ABSTRACT
BACKGROUND: Previously we have reported on the development of a new mouse anti-titin monoclonal antibody, named MAb Titl 5 H1.1, using the synthetic peptide N-AVNKYGIGEPLESDSVVAK-C which corresponds to an amino acid sequence in the A-region of the titin molecule as immunogen. In the human skeletal muscles, MAb Titl 5 H1.1 reacts specifically with titin in the A-band of the sarcomere and in different non-muscle cell types with nucleus and cytoplasm, including centrioles. In this report we have studied the evolutionary aspects of the binding of MAb Tit1 5 H1.1 with its target antigen (titin). RESULTS: We have specified the epitope area of MAb Tit1 5 H1.1 by subpeptide mapping to the hexapeptide N-AVNKYG-C. According to protein databases this amino acid sequence is located in the COOH-terminus of several different Fn3 domains of the A-region of titin molecule in many organisms, such as human being, mouse, rabbit, zebrafish (Danio rerio), and even in sea squirt (Ciona intestinalis). Our immunohisto- and cytochemical studies with MAb Tit1 5 H1.1 in human, mouse and zebrafish tissues and cell cultures showed a striated staining pattern in muscle cells and also staining of centrioles, cytoplasm and nuclei in non-muscle cells. CONCLUSIONS: The data confirm that titin can play, in addition to the known roles in striated muscle cells also an important role in non-muscle cells as a centriole associated protein.
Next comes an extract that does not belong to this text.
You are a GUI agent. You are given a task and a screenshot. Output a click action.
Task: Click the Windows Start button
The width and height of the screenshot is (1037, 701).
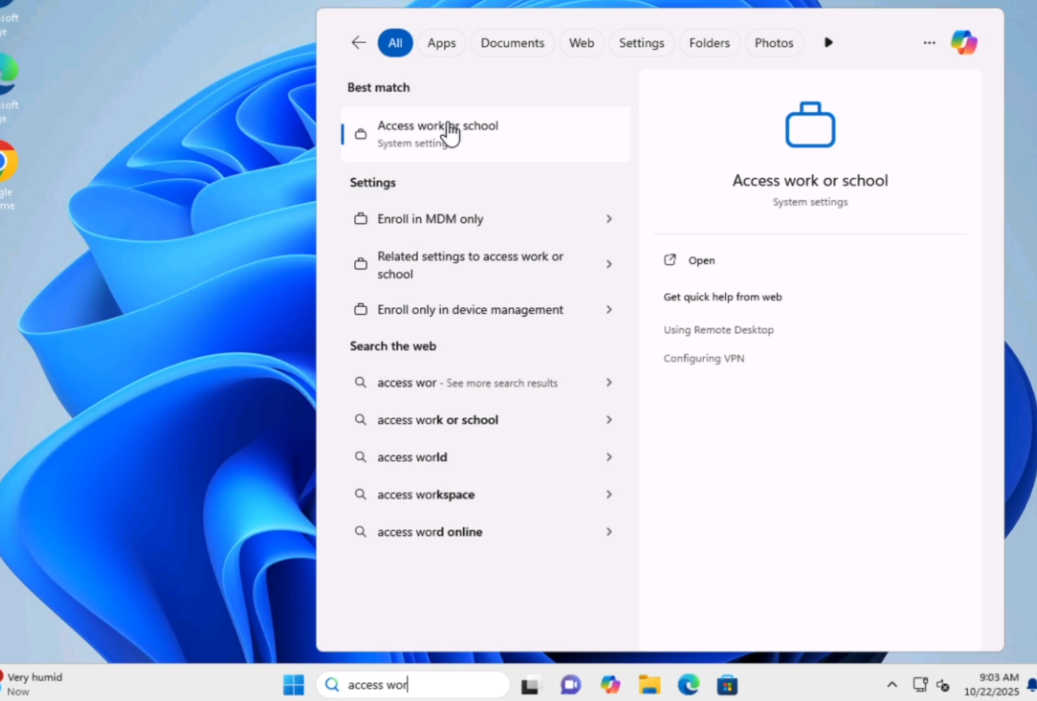tap(293, 685)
This phenomenon is highly conserved in the evolution and is related to Fn3 domains of the titin molecule. Using titin A-band-specific monoclonal antibody MAb Tit1 5 H1.1 it was possible to locate titin in the sarcomeres of skeletal muscle cells and in the centrioles, cytoplasm and nuclei of non-muscle cells in phylogenetically so distant organisms as Homo sapiens, Mus musculus and zebrafish (Danio rerio).
ABSTRACT
We report the development of a new mouse anti-titin monoclonal antibody, named MAb Tit1 5H1.1, using the synthetic peptide corresponding to an amino acid sequence in the A-band of the titin molecule as immunogen. In the human skeletal muscle, MAb Tit1 5H1.1 reveals a clearly striated staining pattern, reacting with the A-band of the sarcomere. Electrophoretic, immunoblotting, and amino acid sequence analyses with ESI-MS/MS of human skeletal muscle tissue proved the target antigen of MAb Tit1 5H1.1 to be titin. The antibody reacts with titin also in non-muscle cells, producing a punctate pattern in cytoplasm and the nucleus. The most striking finding was a clear reaction of MAb Tit1 5H1.1 with centrioles in all cell types investigated so far. Immunocytochemical co-localization study with ninein-specific antibodies confirmed that the target antigen of MAb Tit1 5H1.1 is a centriole-associated protein. Experiments of the inhibition of synthesis of titin using titin siRNA duplex for the destruction of titin mRNA have shown a decreased staining of centrioles by MAb Tit1 5H1.1 in non-muscle cells and support the proposal that the target antigen of MAb is indeed titin. We suggest this anti-titin monoclonal antibody could be a valuable tool in the study of titin function and its subcellular location, both in muscle and non-muscle cells.